By Staff | Sep 14, 2012

CORN ANALYSIS

Corn closed the week $.03 1/4 lower. Last week, private exporters reported a sale of 180,000 metric tons to Japan and 434,848 mt to unknown destinations.

In the weekly export sales report, corn sales shows net cancelations of 4.1 million bushels slated for 2011/12. This brings year-to-date sales to 1.558 billion bushels, slightly above the USDA annual forecasts of 1.55 bb.

The weekly crop progress and conditions report showed U.S. corn conditions were unchanged from the previous week at 22 percent good-to-excellent. This year’s rating is well below last year’s 52 percent.

Iowa is rated at 13 percent, Nebraska at 30 percent, Minnesota at 50 percent, Illinois at 4 percent, Indiana at 8 percent and Ohio at 11 percent.

Corn harvest is 10 percent done nationally, ahead of the average of 3 percent.

Informa said it expects the USDA, in a monthly supply-and-demand report, to forecast a national corn yield of 119.8 bushels per acre and total production of 10.31bb. The USDA last month estimated the U.S. corn crop at 10.779 bb, using a yield of 123.4 bpa.

The July low of $7.66 will be critical technical support for corn. If this is broken, it will be a strong signal that this corn rally is all over. Yields are coming in much less than expected in early harvested corn areas. This should put a solid foundation under the corn market.

Strategy and outlook: Producers are now 60 percent sold of 2012/13 crop after making a sale at $8.10 against December. Producers own the December 740 strike puts on 50 percent of production. Producers are now 20 percent sold of the 2013/14 crop after making a sale at $6.45 against December 2013.
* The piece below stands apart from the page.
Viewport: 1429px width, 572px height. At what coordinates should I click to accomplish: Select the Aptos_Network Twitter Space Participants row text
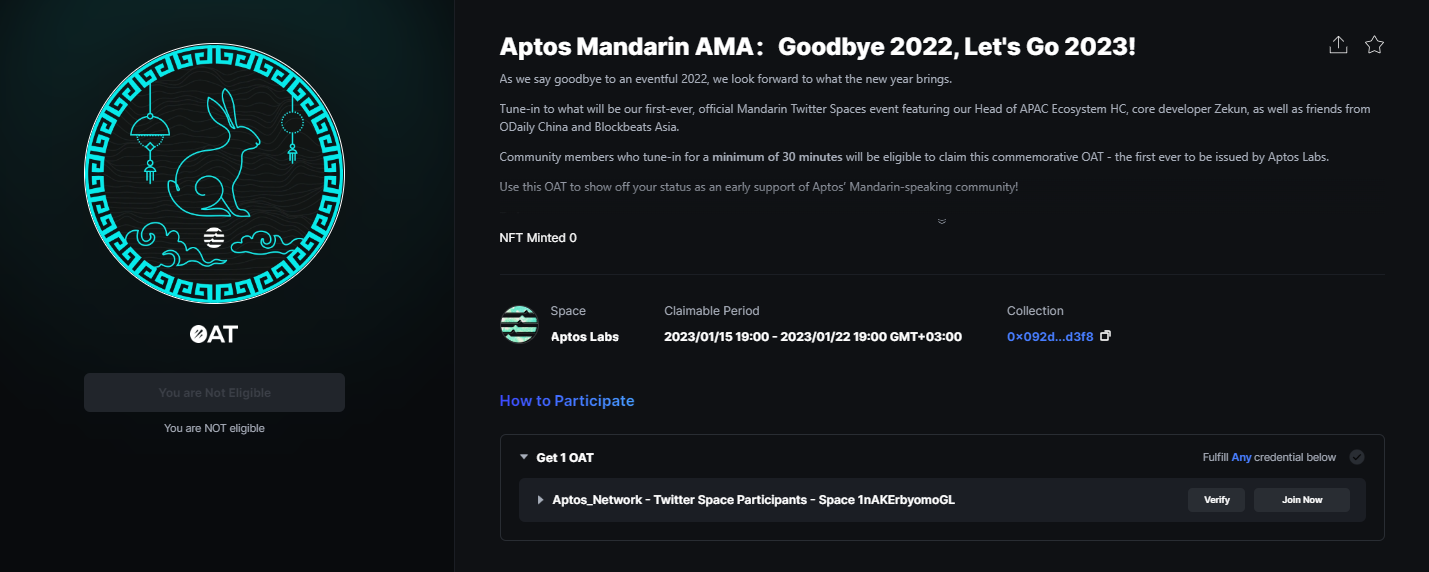pyautogui.click(x=753, y=500)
If technical support is broken, sell another 20 percent of 2012/13 and 2013/14 crop years.

SOYBEANS ANALYSIS

Soybeans closed the week $.28 lower from last week. Last week private exporters did not report any soybean sales.
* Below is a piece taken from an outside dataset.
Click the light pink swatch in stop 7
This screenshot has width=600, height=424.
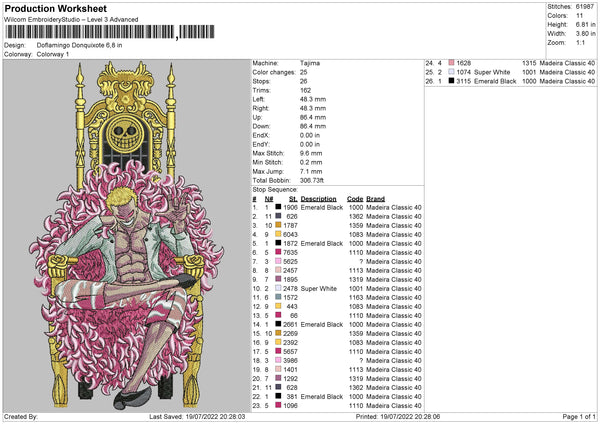(278, 261)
In the weekly export sales report, soybean sales were 19.3 mb, this puts year to date sales at 1.44 bb, above the current USDA forecast of 1.35 bb.

New crop soybean exports are outstanding, supporting new crop prices. Over 55 percent of the estimated new crop exports are already booked compared to an average of 30 percent.

The latest USDA crop progress and condition report showed the soybean crop at 30 percent g/e, unchanged compared to a week ago. This is well below last year’s 56 percent rating. Iowa is at 23 percent, Minnesota at 54 percent, Nebraska at 20 percent, Illinois is at 18 percent and Indiana is at 20 percent.

Informa said it expects USDA to forecast national soybean production of 2.639 b based on a national yield average of 35.4 bpa.

The USDA last month estimated soybean output at 2.692 bb, with a national average yield of 36.1 bushels an acre.

The July and August lows of $15.75 will be critical technical support for soybeans. If this is broken, it will be a strong signal that this soybean rally is all over.

Strategy and outlook:Producers are 60 percent sold of the 2012/13 production and producers own the November 1600 put options on 50 percent of the 2012/13 production.

Producers are sold 10 percent of 2013/14 at $13.30 against November. Make another 10 percent sale at $13.50. Sell another 20 percent of 2012/13 and 2013/14 production if technical support is broken.

LIVE CATTLE ANALYSIS

Live cattle ended the week $.45 higher, while feeder cattle ended $1.55 higher.

Last week, cash trade developed in the South at $124, $1 higher compared to a week ago. In Nebraska, trade developed at $192, $1 higher compared with last week.

Cattle futures continue to probe upside technical resistance. Declining open interest, combined with commercial buying interest, is bullish for the live cattle

market. This bullish technical buying should propel cattle futures into major weekly chart resistance near the highs that were charted in early 2012.

Commercials will have to be the best buyers on a rally as they have pared down their long positions, giving them plenty of buying power if they decide to purchase cattle futures.

Strategy and outlook: Producers currently have no hedges in place.

Feed costs should be covered in corn futures/options or cash product through December.

LEAN HOGS ANALYSIS

Lean hogs closed the week $2.82 lower. The average Iowa-Minnesota hog weight for last week was estimated at 268.2 pounds versus 268.6 lbs the previous week, and 263.5 lbs last year.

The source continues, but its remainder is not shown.